▸ GOAL OF THE EXERCISE: Continue the piece on event-driven data architecture from its last sentence, writing the next part in the same style.
** START PASSAGE PROVIDED **
Event-Driven Data Architecture: Why It's the Future of Pipelines

The dominant paradigm in data engineering for the past two decades has been batch processing: collect data over a period, process it in bulk, move the results downstream. Batch pipelines are straightforward to reason about, relatively easy to debug, and well-supported by mature tooling. They are also fundamentally limited. A batch pipeline that runs every hour cannot power real-time fraud detection. A nightly pipeline cannot feed a live operations dashboard. A daily warehouse refresh cannot support personalisation that needs to respond to what a user just did.

Event-driven data architecture is not a replacement for batch processing — it is an architectural expansion that enables a class of use cases batch alone cannot serve, and it changes the fundamental model of how data moves through a system.

What Makes an Architecture “Event-Driven”

In a traditional batch architecture, data moves because a scheduler triggers a job at a fixed time. The pipeline asks: “what changed since I last ran?” This polling model is simple but introduces inherent latency (the batch interval) and resource waste (polling even when nothing has changed).

In an event-driven architecture, data moves because something happened. An order was placed. A user logged in. A sensor recorded a reading. A payment was processed. Each of these occurrences produces an event — a structured record describing what happened, when, and the relevant attributes — and that event is immediately published to a messaging system. Downstream consumers receive and process events as they arrive.
** END PASSAGE PROVIDED **
** START MATERIAL SUPPLIED **
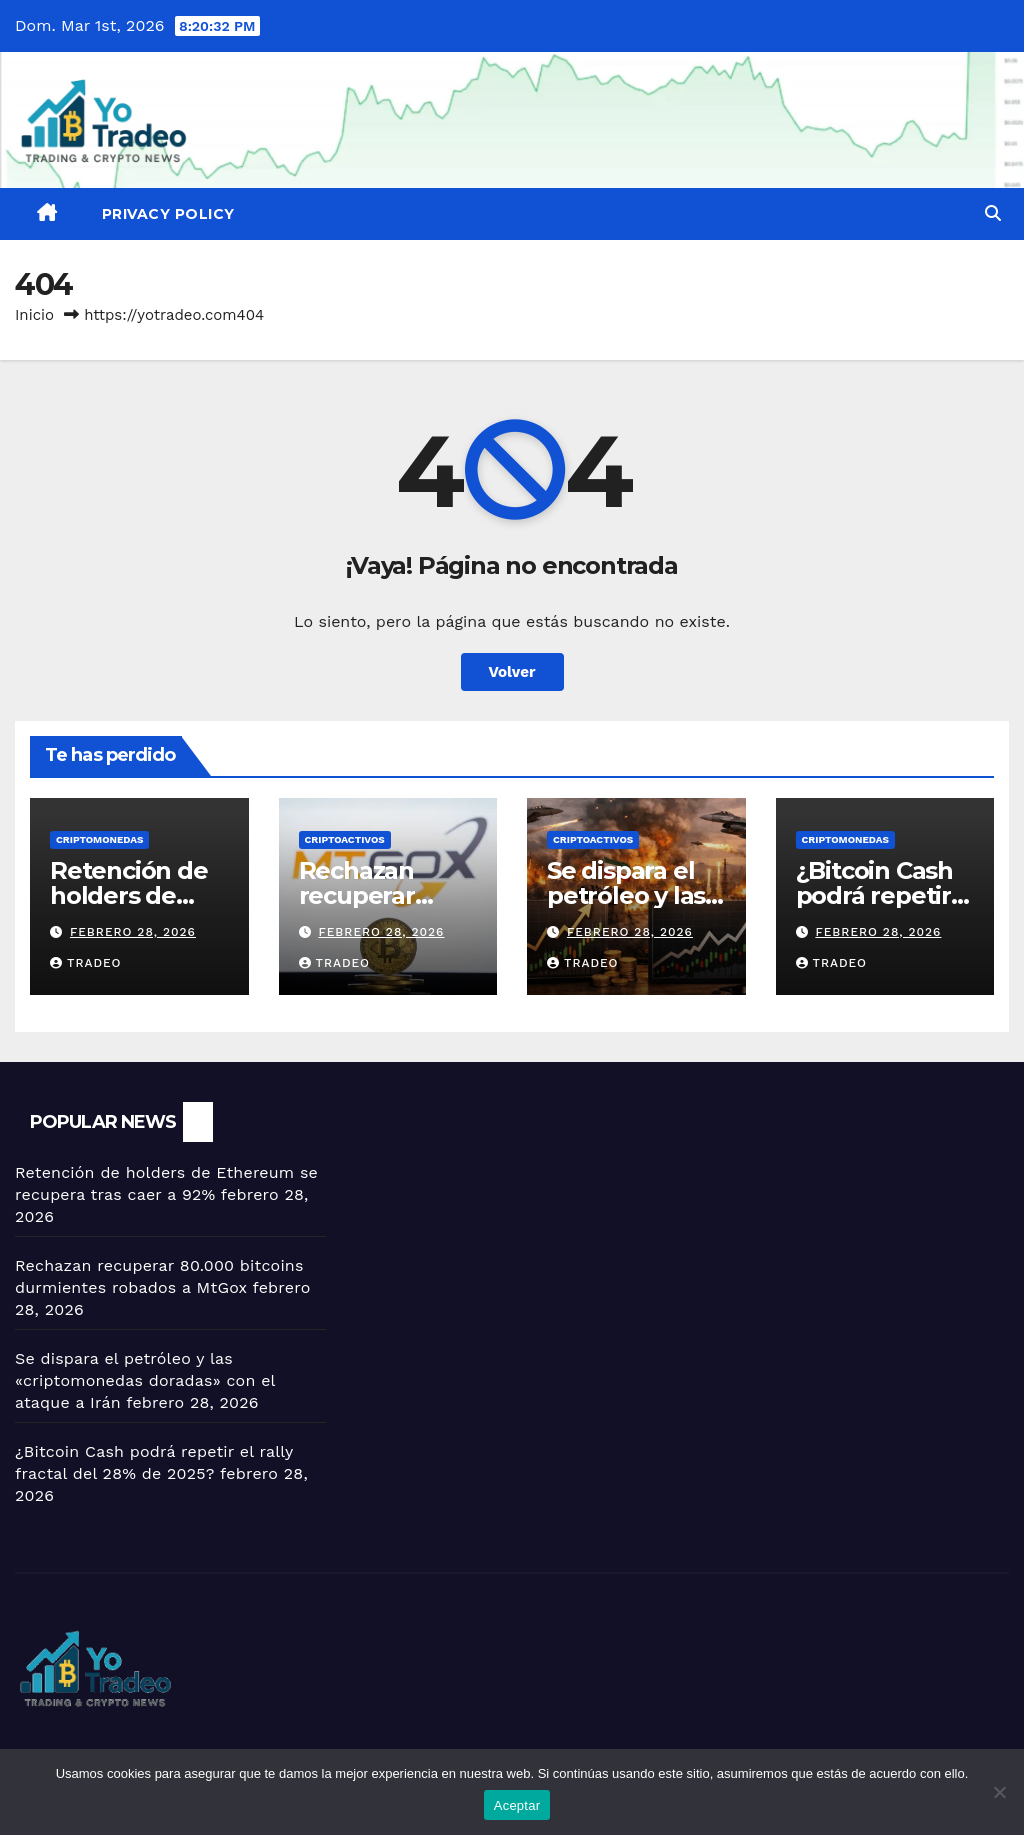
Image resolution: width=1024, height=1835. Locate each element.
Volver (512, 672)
** END MATERIAL SUPPLIED **
** START MATERIAL SUPPLIED **
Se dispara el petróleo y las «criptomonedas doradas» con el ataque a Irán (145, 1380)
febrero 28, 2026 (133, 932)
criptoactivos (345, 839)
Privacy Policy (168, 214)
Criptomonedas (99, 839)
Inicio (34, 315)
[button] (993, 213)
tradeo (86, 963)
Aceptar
** END MATERIAL SUPPLIED **
▸ REPLY:
The key properties of this model:

• Low latency. Events are processed within seconds or milliseconds of occurring, not at the next batch window
• Decoupling. The system that produces an event does not know who consumes it. Producers and consumers evolve independently
• Scalability. Event streams scale horizontally — adding consumers does not increase load on producers
• Resilience. Events are persisted in the messaging layer. If a consumer fails, it replays from where it stopped when it recovers

On AWS, three services implement the messaging layer for event-driven architectures:

• Amazon Kinesis Data Streams — managed streaming service, lowest latency, tight AWS integration, up to 7-day retention, priced per shard
• Amazon MSK (Managed Streaming for Apache Kafka) — fully managed Kafka, highest throughput and ecosystem breadth, longer retention, richer consumer group management
• Amazon EventBridge — serverless event bus optimised for routing events between AWS services and SaaS applications; not suited for high-throughput data pipelines but excellent for orchestration events

Choosing Between Kinesis and MSK

The choice between Kinesis and MSK is one of the most common architectural decisions in event-driven data engineering on AWS.

Choose Kinesis when:

• Your team has limited Kafka operational experience and prefers a fully managed service with minimal configuration
• Your consumers are primarily AWS-native (Lambda, Kinesis Data Firehose, Glue, Flink on EMR)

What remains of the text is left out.